Here are the Procurve's  side for the etherchannel config:

Swicth Procurve 1

trunk 17-18,35-36 Trk1 LACP
trunk 37-40 Trk2 LACP

vlan 134
   name "DATA"
   untagged 2-16,19-30,32-34,Trk1-Trk2

   tagged 1,41-48
   exit

vlan 136
   name "VOIP"
   untagged 31
   no ip address
   qos priority 7
   tagged 1,41-Trk2
   exit

Switch Procurve 2

trunk 27-30 Trk1 LACP
trunk 37-40 Trk2 LACP

vlan 134
   name "DATA"
   untagged 1-19,21-22,24-26,31-32,35-36,Trk1-Trk2

   tagged 41-48
   exit

vlan 136
   name "VOIP"
   untagged 20,23
   no ip address
   qos priority 7
   tagged 41-Trk2
   exit

And here are the Ciscos side of the Etherchannel config:

Switch Cisco 1

#Show runn

...

interface Port-channel1
switchport access vlan 134
switchport trunk native vlan 134
switchport mode trunk
link state group 1 upstream

...

Switch Cisco 2

#show runn

...

interface Port-channel1
switchport access vlan 134
switchport trunk native vlan 134
switchport mode trunk
link state group 1 upstream

...

Switch Cisco 3

#show runn

...

interface Port-channel1
switchport access vlan 134
switchport trunk native vlan 134
switchport mode trunk
link state group 1 upstream

...

Switch Cisco 4

#show runn

...

interface Port-channel1
switchport access vlan 134
switchport trunk native vlan 134
switchport mode trunk
link state group 1 upstream

...

Is there anything wrong so far with the above that could explain that the Channels works.... and go down afters weeks?

Regards,

Andre

2 Replies 2

Peter Paluch
Cisco Employee
Cisco Employee

Hello Andre,

I have no suggestion as of now but I wanted to ask you if there are any accompanying logging messages displayed on the console (or sent to a syslog) when this interface flap happens. Also, I would be very much interested in seeing the show interfaces on the Cisco side of that port that flapped.

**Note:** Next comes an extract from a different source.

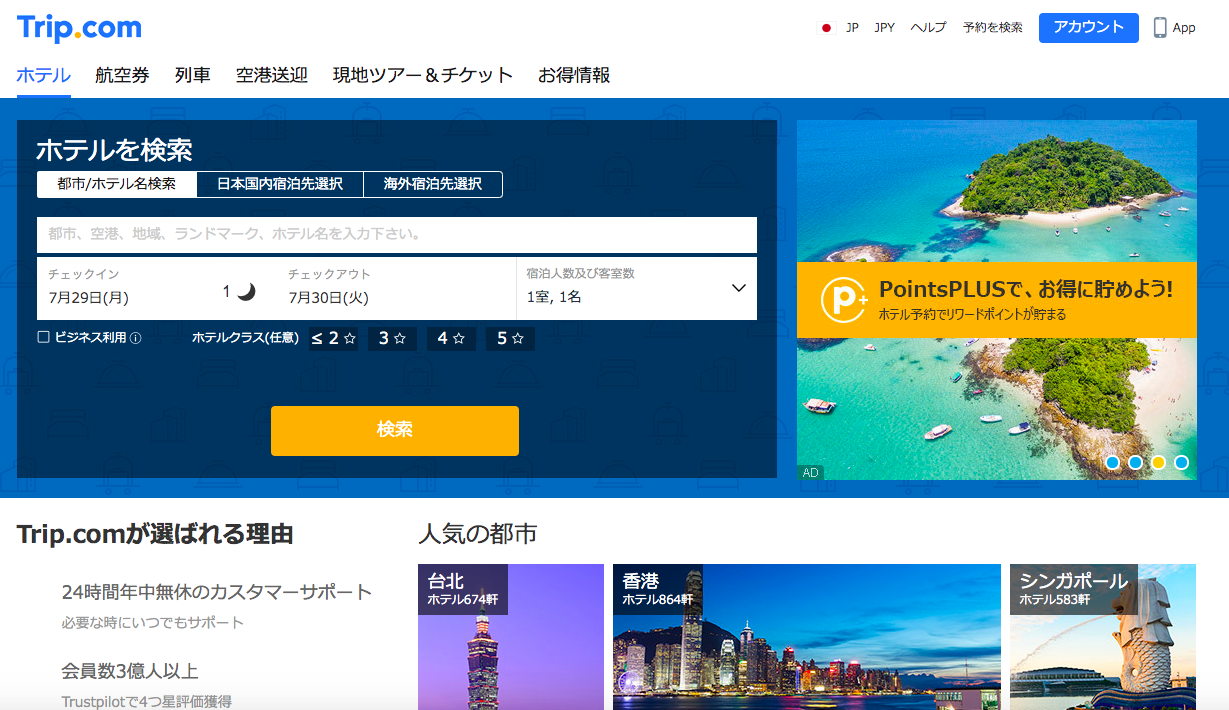The image size is (1229, 710).
Task: Click the Japan flag icon
Action: [826, 28]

You are saying that the port that went down was placed into an err-disabled state. An err-disabled state is a result of a faulty condition detected on a port, and it should be possible to pinpoint what has happened that the switch decided to put the port into the err-disabled state. The reason must be logged so it is worth reviewing the log buffer or the syslog. I would say that this is the starting point - determining what exactly caused the port to go into the err-disabled state.

Best regards,

Peter

Hi Peter,

                    Thanks for taking the time to read and reply to my 1st post on cisco community, much appreciated.

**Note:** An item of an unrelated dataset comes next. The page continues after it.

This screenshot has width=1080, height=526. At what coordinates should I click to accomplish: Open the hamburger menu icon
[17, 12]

For the err-disable, I know actualy where it's coming from... sorry I should have explained that in the first Post.

We are using link-state traking in our BladeCenter connectivity setup to the datacenter.

So err-disable is the result of the Link-state doing what it is meant to do...

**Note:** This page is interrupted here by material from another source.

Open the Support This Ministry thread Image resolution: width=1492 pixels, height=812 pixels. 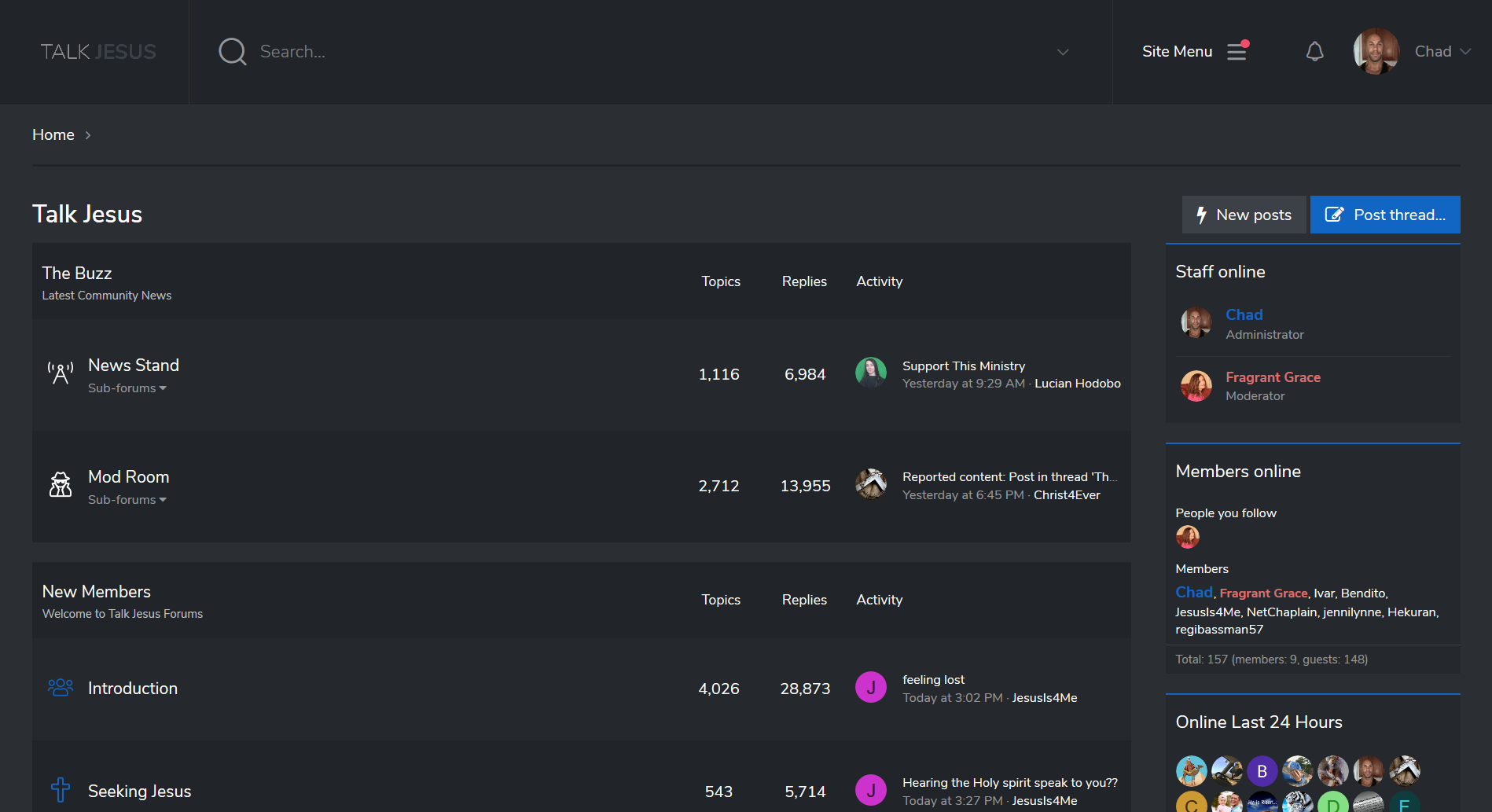click(x=964, y=366)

Our setup is that If all members of the upstream link state group go down, it places the upstream ports into err-disable and shuts  the downstream ports towards the Blade's NIC. That way NIC teaming at the OS level switch to another active path/NIC. Sorry I should have described it that way.

That part of the err-disable being said you can understand why I have to do the  SHUT/NO SHUT when an etherchannel goes down.

When that first started to happen, it logged the follwoing:

- 1d05h: %PM-4-ERR_DISABLE: channel-misconfig (STP) error detected on Gi0/15, putting Gi0/15 in err-disable state
- 1d05h: %PM-4-ERR_DISABLE: channel-misconfig (STP) error detected on Gi0/16, putting Gi0/16 in err-disable state
- 1d05h: %PM-4-ERR_DISABLE: channel-misconfig (STP) error detected on Gi0/17, putting Gi0/17 in err-disable state
- 1d05h: %PM-4-ERR_DISABLE: channel-misconfig (STP) error detected on Gi0/18, putting Gi0/18 in err-disable state


From there I worked on the STP side if things, thinking it was the root cause of the etherchannel going down. I eventualy ended-up disabling the BPDU altogether on the Procurve side of the Etherchannel, with the following commands:

spanning-tree Trk1 priority 4 bpdu-filter
spanning-tree Trk2 priority 4 bpdu-filter

This worked for a month, until I rebooted a simple blade and that same issue occured, very odd, a whole channel went down.

I attached the show interfaces with this Post. I'll try to get more details from the cisco side of logged events if it occures again.